- _The data_:

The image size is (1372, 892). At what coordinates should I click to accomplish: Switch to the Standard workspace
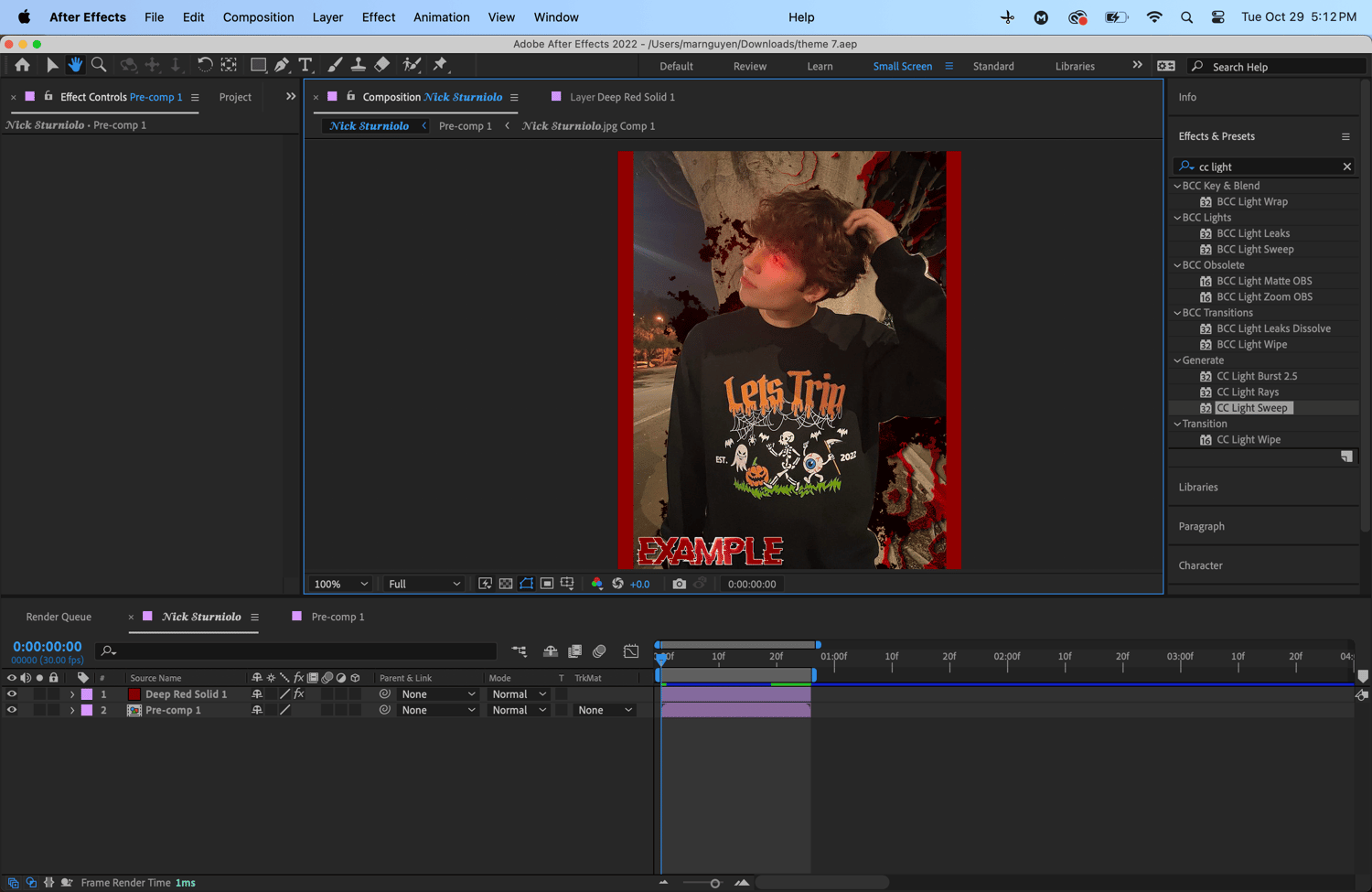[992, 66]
---
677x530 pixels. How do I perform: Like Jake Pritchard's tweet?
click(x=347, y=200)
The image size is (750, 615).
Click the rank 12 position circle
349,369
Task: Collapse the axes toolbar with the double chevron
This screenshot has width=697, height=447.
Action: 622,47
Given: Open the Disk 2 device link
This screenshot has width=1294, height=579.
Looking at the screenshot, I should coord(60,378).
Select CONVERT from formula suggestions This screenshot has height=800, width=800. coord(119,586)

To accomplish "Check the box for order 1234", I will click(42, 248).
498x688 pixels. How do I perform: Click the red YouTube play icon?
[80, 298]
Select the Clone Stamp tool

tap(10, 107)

- _The exercise_:
Format everything above, from the line containing "Select CONVERT from" down to the line containing "tap(10, 107)", as a Markdown table with the columns Row and Text. Number the lines in Row and skip any blank ones.

- _Answer to this task_:
| Row | Text |
|---|---|
| 1 | Select CONVERT from formula suggestions This screenshot has height=800, width=800. coord(119,586) |
| 2 | To accomplish "Check the box for order 1234", I will click(42, 248). |
| 3 | 498x688 pixels. How do I perform: Click the red YouTube play icon? |
| 4 | [80, 298] |
| 5 | Select the Clone Stamp tool |
| 6 | tap(10, 107) |